Jess is an intriguing character, who spends the first half of the novel in a self-inflicted coma, drowning in her own guilt.

Where the story weakens is in the fragmentation of the case surrounding her boyfriend and events in the Fellside complex itself, which involves contriving for Jess to be moved like a chess pawn from within to without the prison. Even once the mystery of how the fire is resolved and Jess seems free it is necessary to have her back inside the prison, which is achieved by having her confess to a murder she committed (in self-defence) inside. She is immediately put back inside, no questions or investigation started. It is much more likely she would have been isolated pending a very intense investigation into the prison.

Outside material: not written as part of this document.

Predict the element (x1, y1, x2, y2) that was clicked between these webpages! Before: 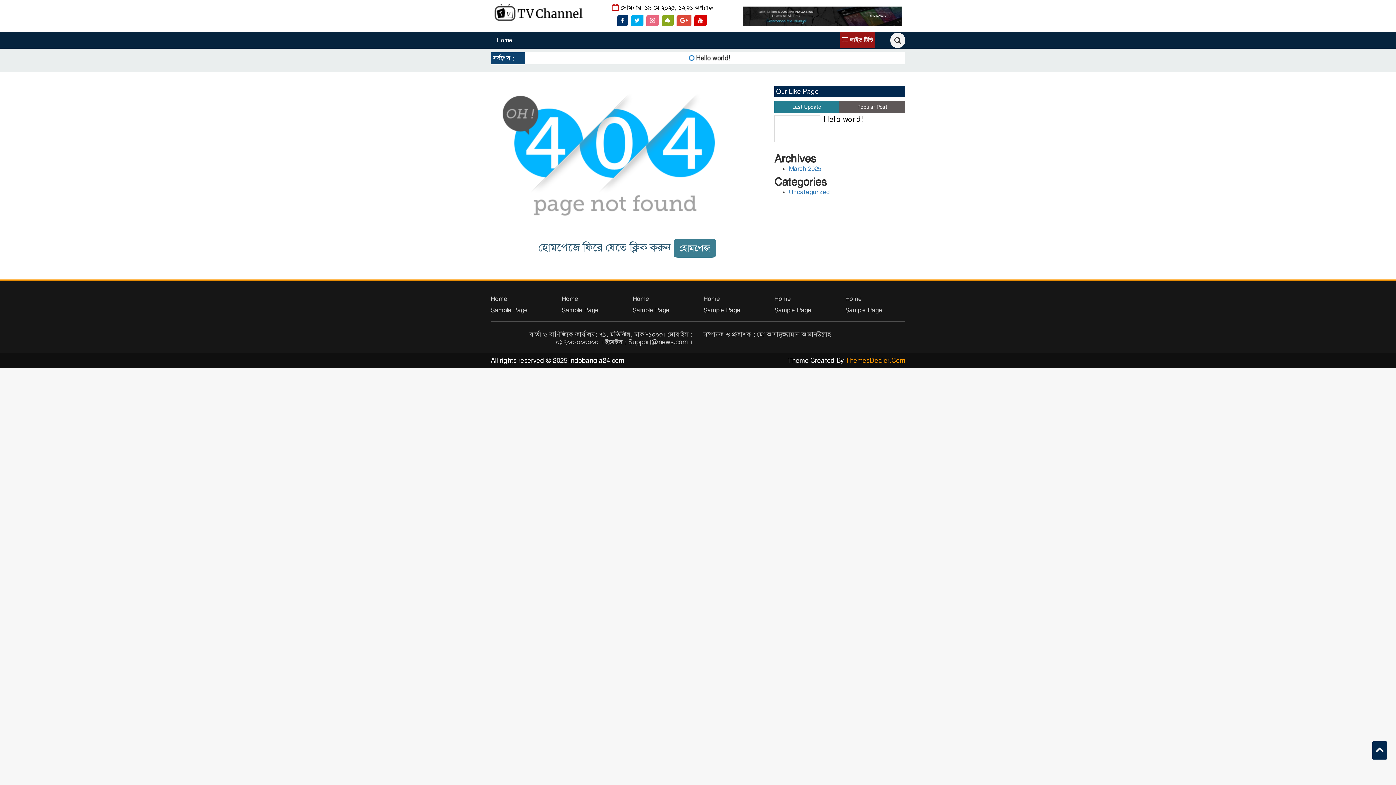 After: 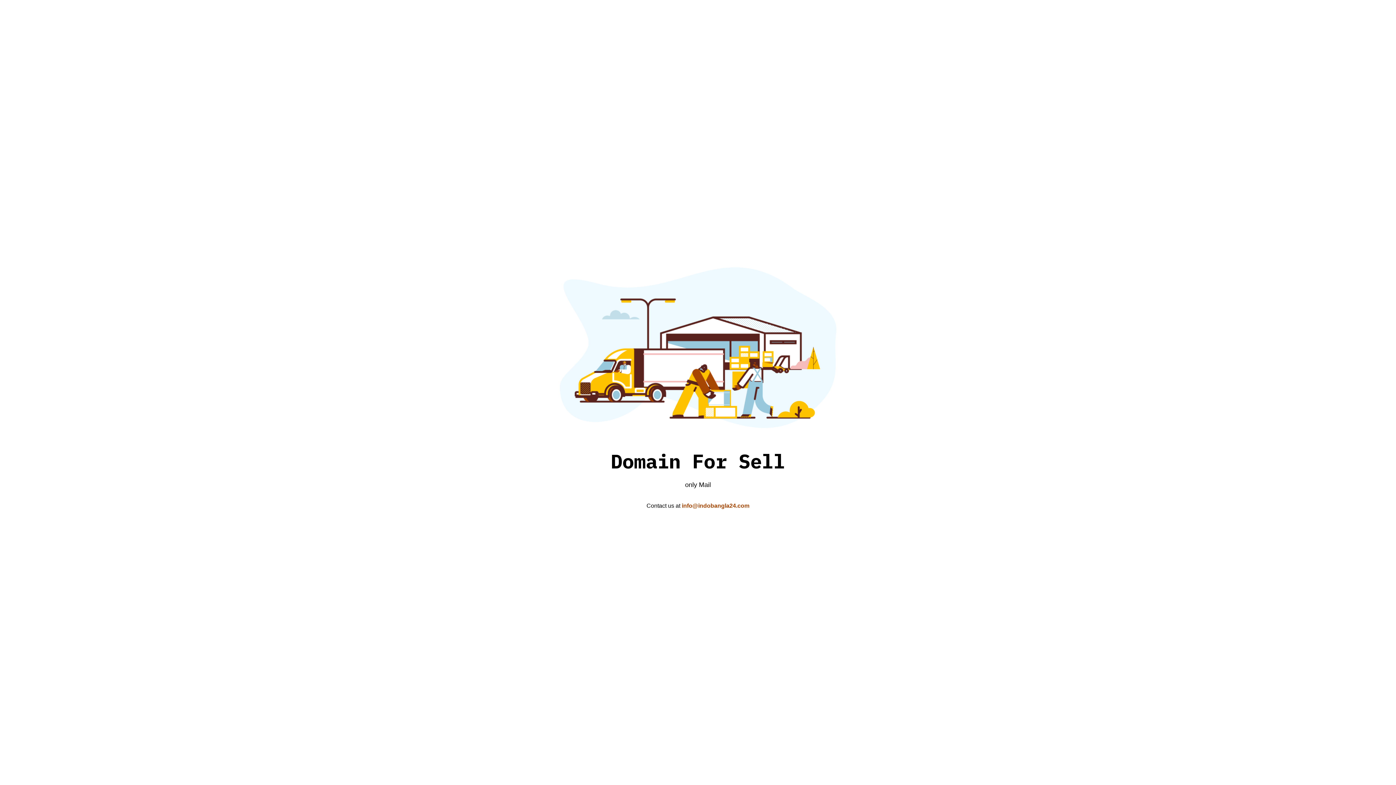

The claustrophobic prison itself is the true star of the novel, an isolated moorland Hell, already erupting in corruption and violent riot before the heroin-heroine arrives there. The inmates are very memorable and credible characters, each with dark secrets the ghost will expose as it seems to protect Jess from everyone, though it might be assumed that she would be the one person it had any reason to haunt.

Jess plays detective well in thinking through the facts of the case that put her away though had she co-operated with her lawyers from the outset she might never have ended up in Fellside. Her martyrdom complex and sense that she somehow deserves her suffering and pain from threats, beatings and use as a trafficker drives her until her friendly ghost convinces her that she is reading things very wrong. She may have an even bigger sacrifice to make however in her mission to save someone despite the fact that they are already dead.

Spoiler alert…

The finale is spectacular, a massacre to compare with that at the conclusion of Stephen King’s Carrie. Despite its few flaws this is a very impressive horror tale and character story.